Задание: Определите, пожалуйста, согласуются ли с исходным текстом утверждения (a), (b) и (c): (a) Янош получил дополнительный срок за участие в подготовке восстания; (b) родные присылали Яношу посылки; (c) доктор-чех научил Яноша основам фельдшерского ремесла. Для каждого ответьте «да» или «нет» и приведите решающие слова исходного текста точной цитатой.

Исходный текст:
◆ ◆ ◆ ◆

Долго и незачем описывать страшные горести, перенесенные в советских лагерях человеком почти «без языка», на общих работах — тяжелейших, мук от голода и холода. Родные посылками помогали, но всякую посылку у смирного иностранца отнимали блатные. Написал домой: «Не посылайте, лучше питайте детей».
Но случилось более ужасное: венгры, чехи, рейхсдойчи (немцы из самой Германии) были в каком-то лагере в большой массе и задумали они — в лагере-то! — грандиозное «восстание» с последующим побегом. Ему об этом сказали. Неглупый Янош только засмеялся: «Что за гимназическая затея! Ну, если даже удастся справиться с конвоем, переловят вас на первой же версте: в чужой стране нас горстка, а вокруг даже у местного населения сочувствия не найти! В приграничных районах еще можно бы, а в сердце Сибири… мальчишеская затея!» Его оставили в покое.
«Заговор» был раскрыт, участников судили снова. Кто-то выставил Яноша свидетелем. Он на следствии простодушно повторил, что и товарищам: «мальчишеская затея!»
— Ага, так вы знали о сговоре?
— Ну… — смутился Янош, — знал… да…
Знал, но не донес! И за «недонесенье», как обычно называют такие «преступления», ему к семи годам прибавили еще пять. И стал он дважды судимым по политической статье, то есть попал в самый тяжелый разряд политических преступников, не подлежавших никаким снисхождениям.
Тут он претерпел еще больше и попал умирать в Маргоспиталь Сиблага, при котором существовал наш «шереметевский» театр.
Протекцией заключенной знаменитой венгерской танцовщицы Долли Текворян (муж — армянин), ныне покойной, был оставлен при госпитале санитаром, аккуратностью и усердием обратил на себя внимание врачей. Доктор-чех, Миклош-баче (дядя Коля), обучил его основам фельдшерского ремесла и устроил фельдшером в венотделение госпиталя. В этом качестве, уже после отъезда Долли, я и узнала Яноша как человека, близкого нашим актерам.

◆ ◆ ◆ ◆

Приложенные записи:

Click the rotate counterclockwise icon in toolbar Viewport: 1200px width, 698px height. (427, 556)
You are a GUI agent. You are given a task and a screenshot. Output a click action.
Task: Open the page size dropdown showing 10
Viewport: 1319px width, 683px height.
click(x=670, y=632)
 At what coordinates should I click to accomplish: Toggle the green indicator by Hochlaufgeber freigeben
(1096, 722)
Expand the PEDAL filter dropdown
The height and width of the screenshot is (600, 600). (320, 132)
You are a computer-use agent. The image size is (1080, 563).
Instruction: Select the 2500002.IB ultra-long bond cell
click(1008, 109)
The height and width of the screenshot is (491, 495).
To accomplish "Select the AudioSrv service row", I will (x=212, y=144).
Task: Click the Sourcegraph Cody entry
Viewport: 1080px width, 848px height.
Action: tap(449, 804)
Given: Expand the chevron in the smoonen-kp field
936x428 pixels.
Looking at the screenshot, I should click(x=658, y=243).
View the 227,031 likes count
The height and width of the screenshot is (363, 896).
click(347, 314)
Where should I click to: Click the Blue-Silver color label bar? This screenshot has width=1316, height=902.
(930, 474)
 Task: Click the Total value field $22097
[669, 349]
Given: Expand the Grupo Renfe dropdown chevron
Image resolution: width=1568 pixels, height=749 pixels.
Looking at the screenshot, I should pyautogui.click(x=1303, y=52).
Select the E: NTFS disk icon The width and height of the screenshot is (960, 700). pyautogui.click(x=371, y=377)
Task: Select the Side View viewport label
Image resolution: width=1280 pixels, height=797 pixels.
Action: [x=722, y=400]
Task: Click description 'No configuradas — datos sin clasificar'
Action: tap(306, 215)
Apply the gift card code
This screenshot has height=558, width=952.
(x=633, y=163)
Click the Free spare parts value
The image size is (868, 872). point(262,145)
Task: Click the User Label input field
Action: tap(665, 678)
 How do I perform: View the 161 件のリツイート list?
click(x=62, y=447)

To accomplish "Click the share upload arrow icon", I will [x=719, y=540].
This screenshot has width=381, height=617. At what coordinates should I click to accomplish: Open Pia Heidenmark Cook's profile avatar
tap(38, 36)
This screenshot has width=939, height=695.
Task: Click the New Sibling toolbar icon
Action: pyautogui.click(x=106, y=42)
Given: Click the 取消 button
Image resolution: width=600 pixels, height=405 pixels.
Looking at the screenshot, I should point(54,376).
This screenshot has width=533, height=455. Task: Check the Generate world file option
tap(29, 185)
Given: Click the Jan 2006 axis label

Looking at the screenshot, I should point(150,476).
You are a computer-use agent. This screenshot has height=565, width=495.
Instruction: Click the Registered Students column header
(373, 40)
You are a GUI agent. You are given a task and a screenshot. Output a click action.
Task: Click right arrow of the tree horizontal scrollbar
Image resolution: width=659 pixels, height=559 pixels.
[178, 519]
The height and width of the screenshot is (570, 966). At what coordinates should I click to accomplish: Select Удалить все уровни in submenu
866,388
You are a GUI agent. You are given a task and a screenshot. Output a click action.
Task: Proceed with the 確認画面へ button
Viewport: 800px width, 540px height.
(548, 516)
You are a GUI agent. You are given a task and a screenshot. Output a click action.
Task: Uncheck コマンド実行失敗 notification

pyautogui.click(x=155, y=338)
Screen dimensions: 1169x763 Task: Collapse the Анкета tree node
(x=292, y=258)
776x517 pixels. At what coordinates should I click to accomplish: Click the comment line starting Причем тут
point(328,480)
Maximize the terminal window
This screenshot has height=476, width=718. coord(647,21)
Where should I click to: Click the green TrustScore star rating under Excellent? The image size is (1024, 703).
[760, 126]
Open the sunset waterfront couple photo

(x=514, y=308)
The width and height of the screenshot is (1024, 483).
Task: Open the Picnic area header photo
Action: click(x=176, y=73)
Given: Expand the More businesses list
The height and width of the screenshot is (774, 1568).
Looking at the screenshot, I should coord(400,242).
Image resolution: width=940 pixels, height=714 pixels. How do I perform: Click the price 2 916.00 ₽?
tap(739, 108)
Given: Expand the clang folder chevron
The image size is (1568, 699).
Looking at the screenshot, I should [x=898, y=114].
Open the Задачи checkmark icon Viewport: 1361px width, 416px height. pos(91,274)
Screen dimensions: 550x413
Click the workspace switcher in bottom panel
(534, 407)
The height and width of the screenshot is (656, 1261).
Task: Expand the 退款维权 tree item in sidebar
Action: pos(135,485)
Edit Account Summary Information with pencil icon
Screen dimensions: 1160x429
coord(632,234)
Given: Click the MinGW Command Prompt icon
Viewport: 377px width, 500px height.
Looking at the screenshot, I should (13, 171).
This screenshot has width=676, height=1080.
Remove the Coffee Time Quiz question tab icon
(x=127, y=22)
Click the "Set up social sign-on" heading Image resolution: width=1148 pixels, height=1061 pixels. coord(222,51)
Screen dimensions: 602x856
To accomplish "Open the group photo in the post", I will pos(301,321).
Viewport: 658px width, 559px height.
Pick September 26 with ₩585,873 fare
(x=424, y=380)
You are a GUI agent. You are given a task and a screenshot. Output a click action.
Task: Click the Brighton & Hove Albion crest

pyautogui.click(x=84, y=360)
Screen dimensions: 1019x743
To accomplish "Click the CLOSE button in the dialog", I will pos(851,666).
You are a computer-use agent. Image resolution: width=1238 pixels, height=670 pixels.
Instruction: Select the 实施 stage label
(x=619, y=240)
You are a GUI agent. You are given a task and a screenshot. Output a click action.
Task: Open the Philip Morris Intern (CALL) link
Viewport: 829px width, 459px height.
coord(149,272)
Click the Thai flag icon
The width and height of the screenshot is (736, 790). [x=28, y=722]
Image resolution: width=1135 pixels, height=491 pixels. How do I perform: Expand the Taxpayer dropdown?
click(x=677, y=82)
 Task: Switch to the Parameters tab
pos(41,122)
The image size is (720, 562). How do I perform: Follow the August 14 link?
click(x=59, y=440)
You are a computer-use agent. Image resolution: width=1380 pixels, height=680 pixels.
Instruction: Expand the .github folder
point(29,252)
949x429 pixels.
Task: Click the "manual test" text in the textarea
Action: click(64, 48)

◆ ◆ ◆ ◆

Ответ:
(a) Нет: «Знал, но не донес! И за «недонесенье», как обычно называют такие «преступления», ему к семи годам прибавили еще пять».
(b) Да: «Родные посылками помогали».
(c) Да: «Доктор-чех, Миклош-баче (дядя Коля), обучил его основам фельдшерского ремесла».